### Required work
Write out, without any change, the lines in the material below that run from the line with "Given: Open the help question mark icon" through the line with "Screen dimensions: 1568x751", both included.

### Supplied entries
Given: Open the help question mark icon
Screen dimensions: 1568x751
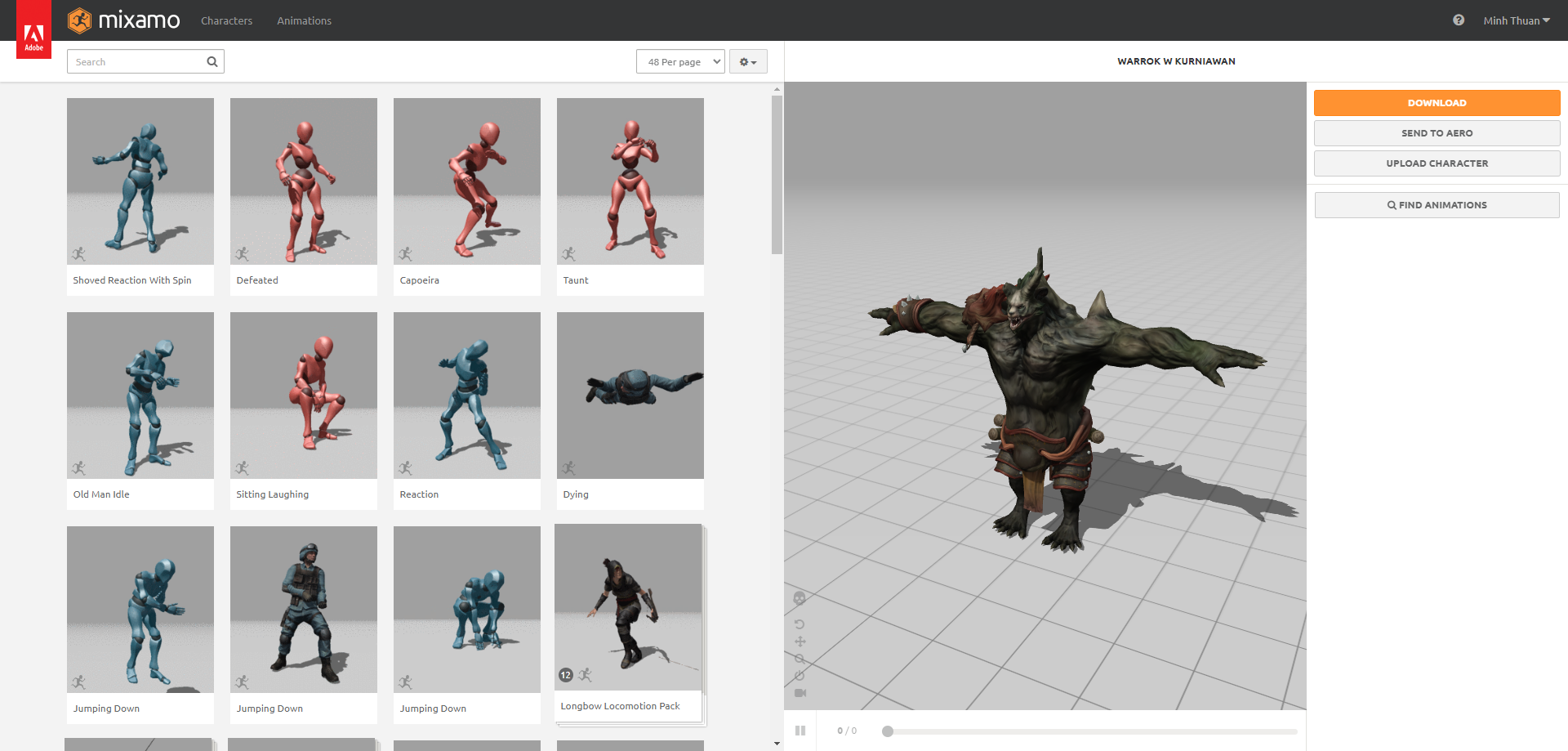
...
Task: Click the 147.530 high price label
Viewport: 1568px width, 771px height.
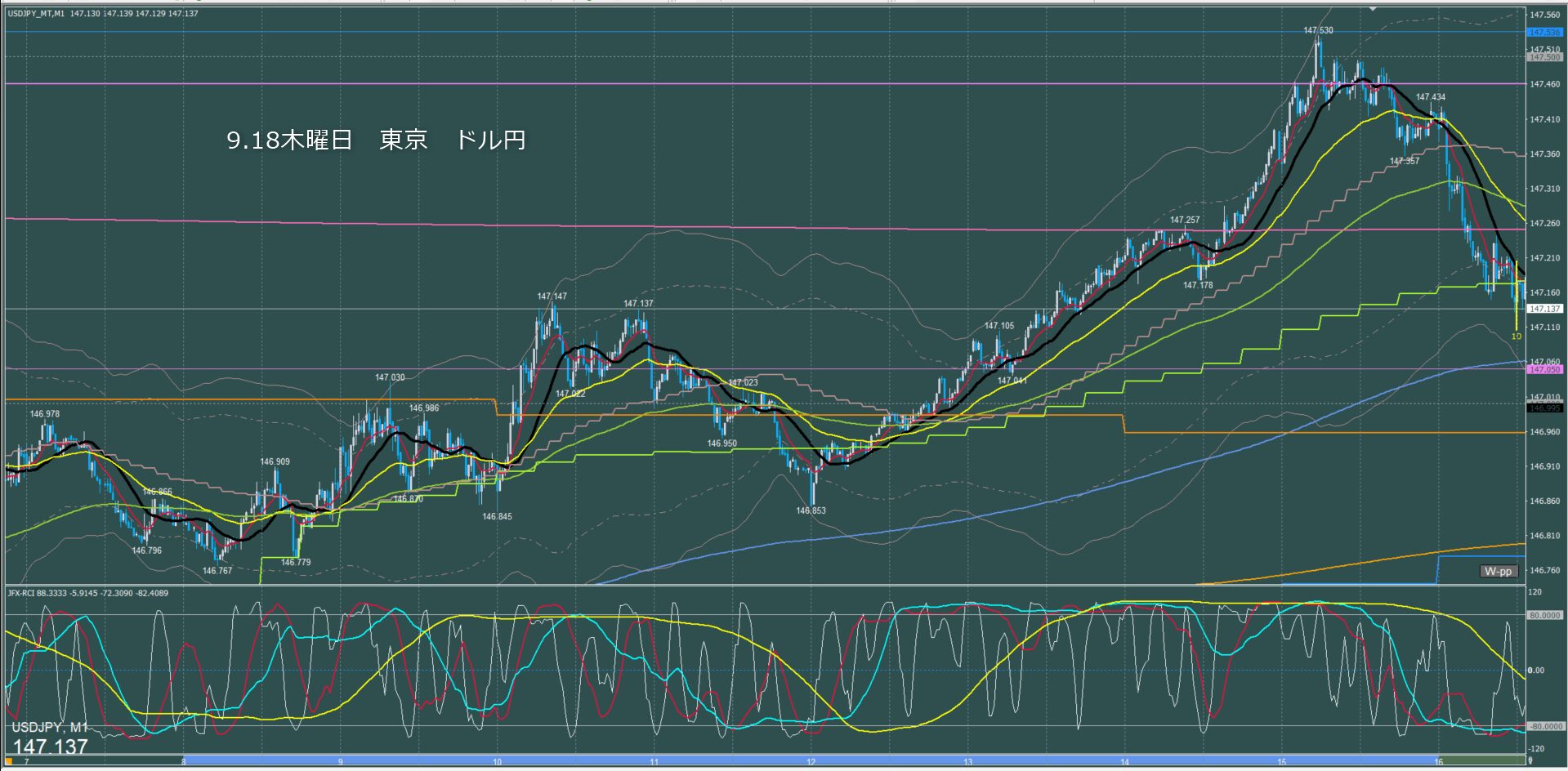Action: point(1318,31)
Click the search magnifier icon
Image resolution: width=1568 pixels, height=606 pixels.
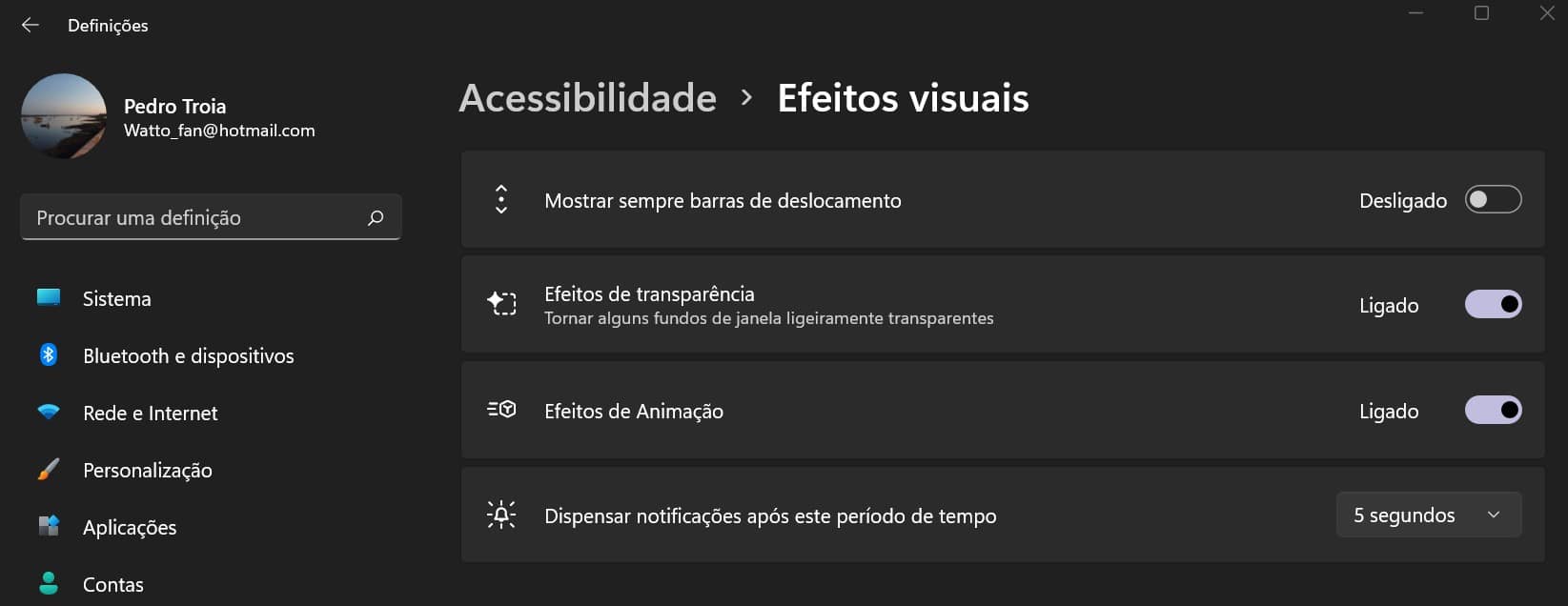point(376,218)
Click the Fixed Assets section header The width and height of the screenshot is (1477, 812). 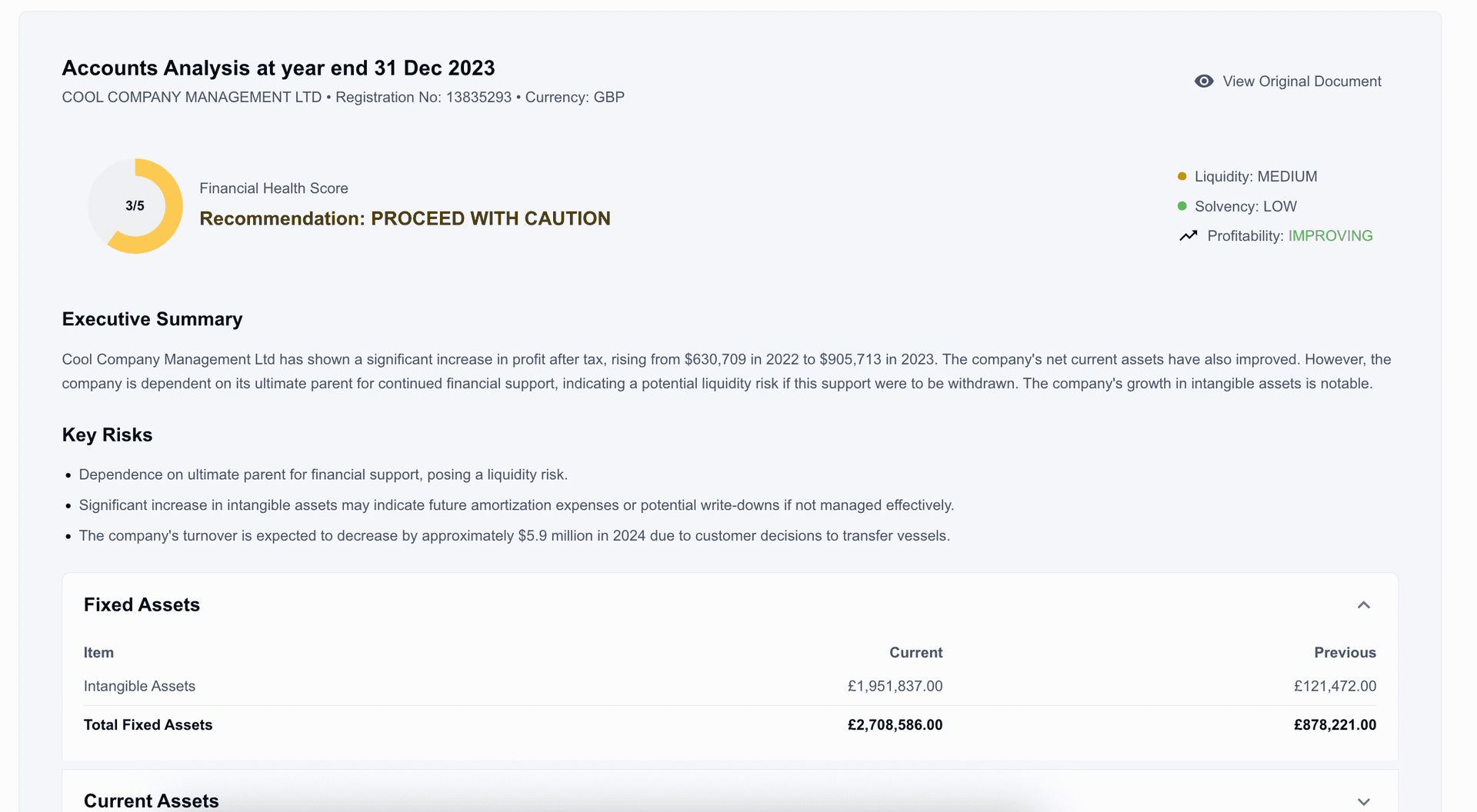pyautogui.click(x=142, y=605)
--
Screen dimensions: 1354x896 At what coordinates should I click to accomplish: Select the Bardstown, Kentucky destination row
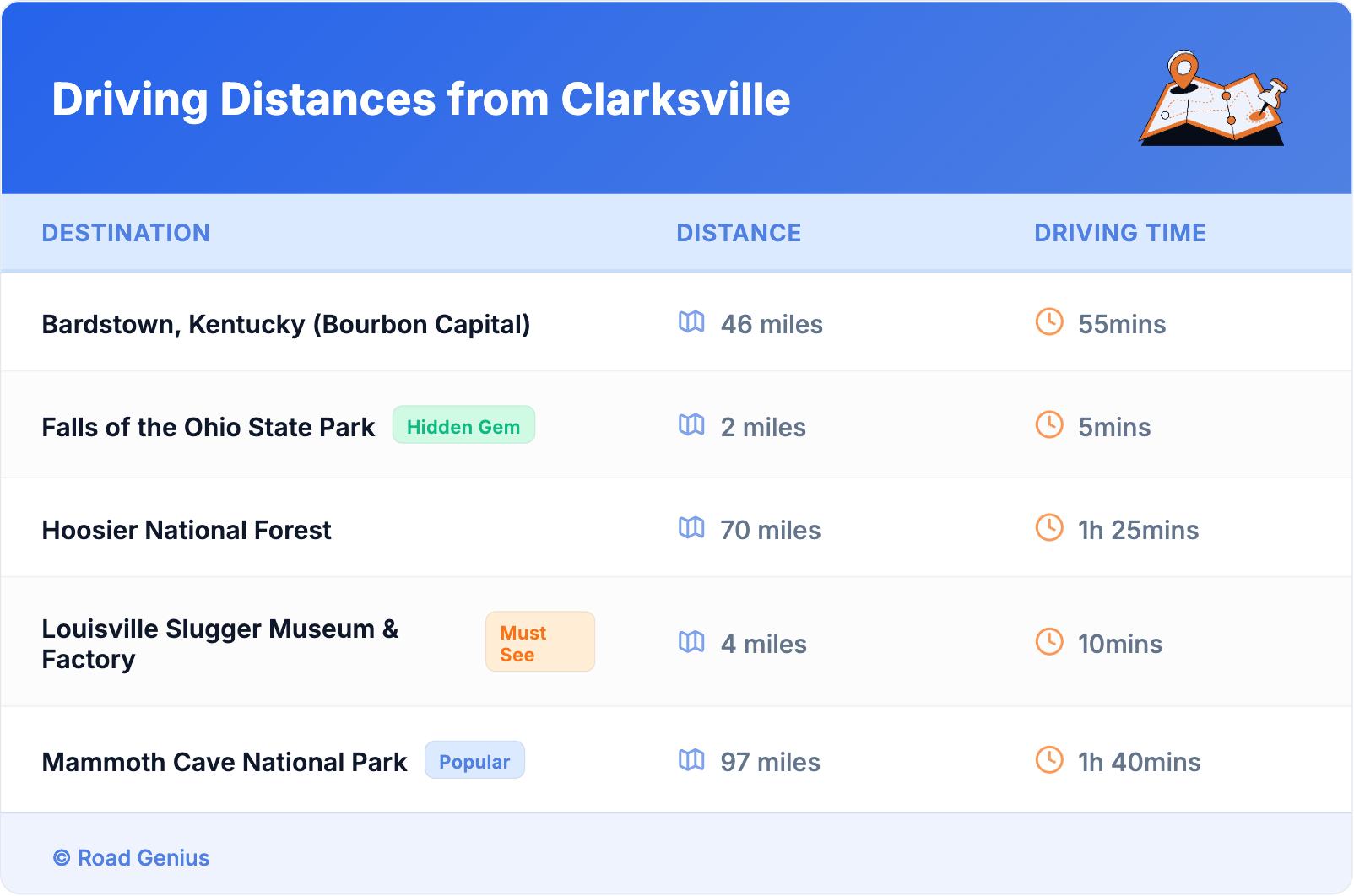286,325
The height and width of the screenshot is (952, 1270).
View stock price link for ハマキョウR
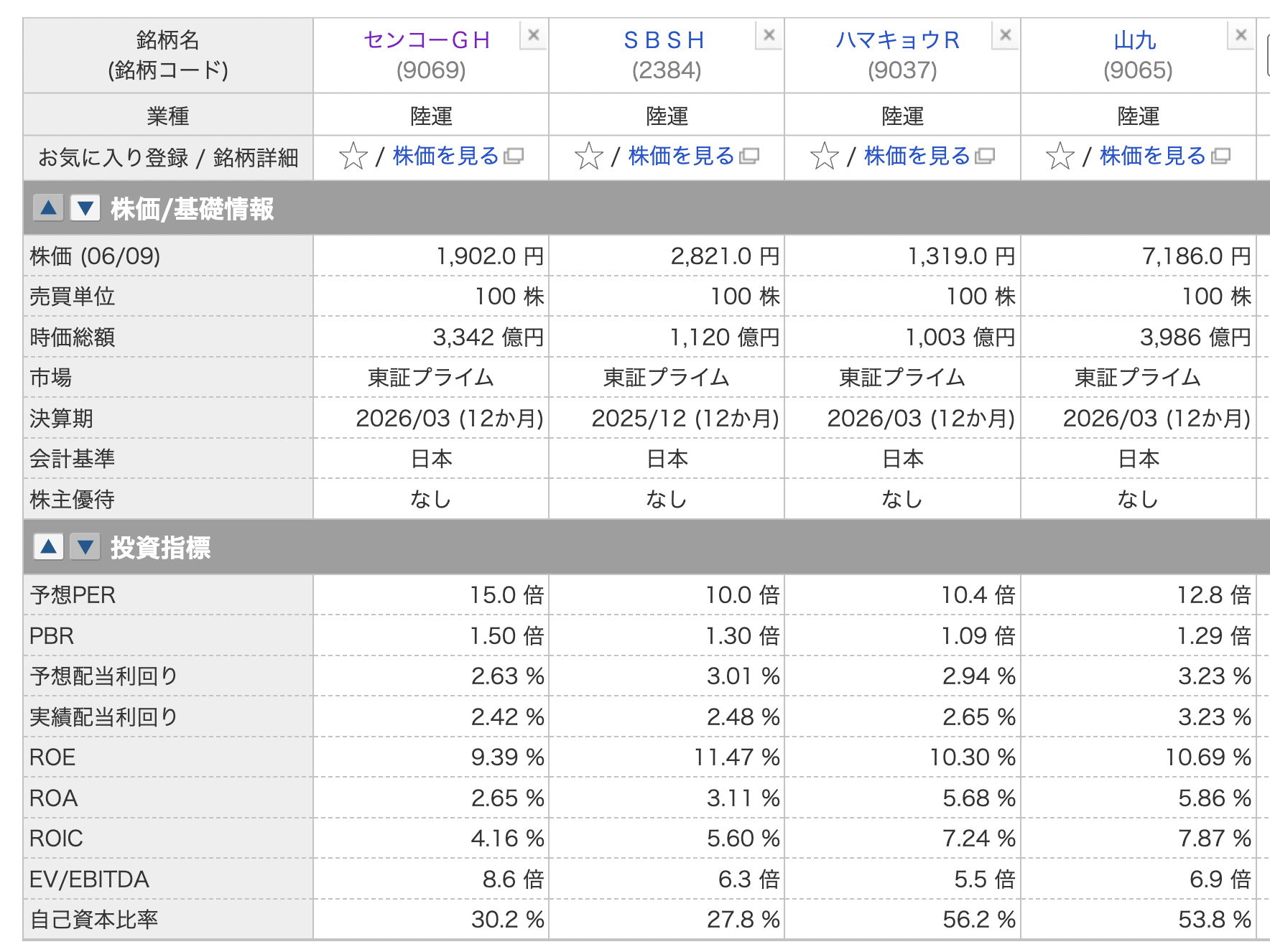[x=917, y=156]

### Response to this task
Given: Open the help question mark icon
Screen dimensions: 1568x751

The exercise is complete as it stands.